Un k.o. senza attenuanti. Molto pesante da mandar giù perché stavolta, a differenza del match col Genoa, la Lazio non ha opposto resistenza, consegnandosi completamente al Napoli. E alla fine Vladimir Petkovic fa una certa fatica a commentare e giustificare la prova così deludente dei suoi: «Il Napoli ci è stato superiore, c’è poco da dire. Noi eravamo partiti bene, ma ci siamo disuniti troppo presto e abbiamo subito due reti evitabili. Penso che il gol giustamente annullato a Klose, che nell’occasione è stato un signore, sia stato l’episodio-chiave della partita. Noi ci siamo rilassati, siamo diventati “buoni” anche nel modo di giocare. Il Napoli invece si è caricato e da quel momento la partita non ha più avuto storia, anche se noi fino a quando il punteggio è stato sul 2-0 abbiamo provato a rimontare. Poi il terzo gol ci ha tagliato le gambe. Vorrei peraltro rivederlo perché mi sembra che Cavani fosse partito in fuorigioco». 

Avanti così Petko è tuttavia convinto che questa sconfitta non ridimensioni la sua Lazio: «Non siamo stati presuntuosi, dovevamo giocare come abbiamo fatto, cercando di imporre il nostro gioco. Solo che dovevamo riuscire a farlo. Non abbiamo alibi, siamo stati troppo molli e in difesa abbiamo avuto troppe distrazioni. Il 3-0 però non ci ridimensiona. Siamo appena all’inizio del campionato, noi dobbiamo andare avanti per la nostra strada, poi alla fine tireremo le somme. Dobbiamo restare positivi e cercare di vincere le prossime gare, a cominciare da quella di domenica col Siena. Resto convinto: la Lazio non è inferiore a nessuno». 

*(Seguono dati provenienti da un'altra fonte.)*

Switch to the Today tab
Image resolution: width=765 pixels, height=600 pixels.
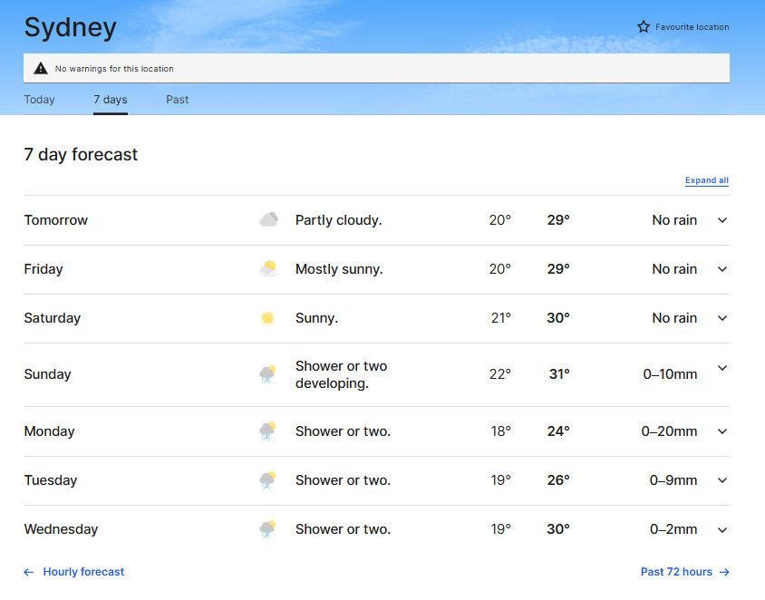(40, 100)
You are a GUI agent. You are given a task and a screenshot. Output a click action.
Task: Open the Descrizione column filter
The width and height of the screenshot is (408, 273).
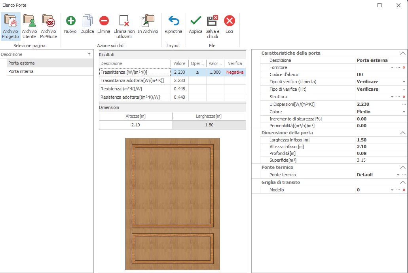(89, 54)
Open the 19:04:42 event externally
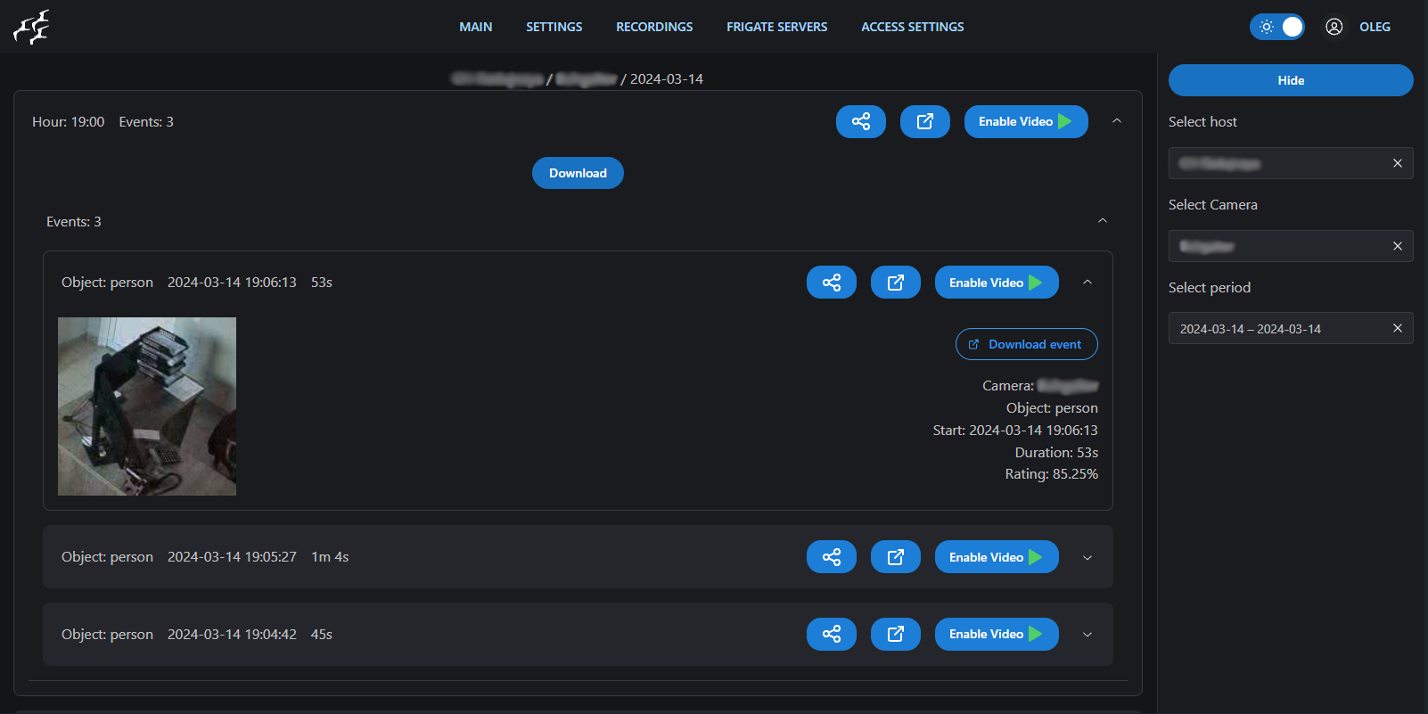 click(x=895, y=634)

Colpa nostra E la squadra? Si prende le proprie responsabilità, senza e senza ma. «Non siano stati all’altezza della situazione e la colpa è di tutti», l’analisi spietata di Cristian Ledesma. «Eravamo partiti bene — aggiunge il centrocampista — Nei primi 15 minuti ci siamo espressi come avremmo dovuto, poi invece ci siamo allungati. Si è creata troppa distanza sia per difendere sia per attaccare e il Napoli ne ha approfittato». Una sconfitta pesante che rischia di ridimensionare la Lazio. Ma Ledesma non è d’accordo, anzi rilancia le ambizioni: «Dobbiamo migliorare, questo sì, ma io non mi preoccupo. Non eravamo fenomeni dopo tre vittorie di fila e non siamo brocchi ora. L’importante sarà ora riscattarci immediatamente col Siena». 
Presuntuosi Un auspicio che è anche di Lorik Cana: «Dobbiamo guardare avanti. Da qui alla prossima sosta abbiamo due partite abbordabili contro Siena e Pescara: dobbiamo fare il pieno in modo da rimetterci subito in corsa». Poche le recriminazioni sul verdetto del San Paolo, la sconfitta non lascia spazio a rimpianti: «Il Napoli sul suo campo è una delle squadre più difficili da affrontare. Noi l’abbiamo fatto nella maniera sbagliata, siamo stati troppo presuntuosi ed abbiamo anche peccato nella concentrazione. Contro il Genoa non meritavamo di perdere, anzi meritavamo di vincere. Stavolta invece il risultato non fa una piega».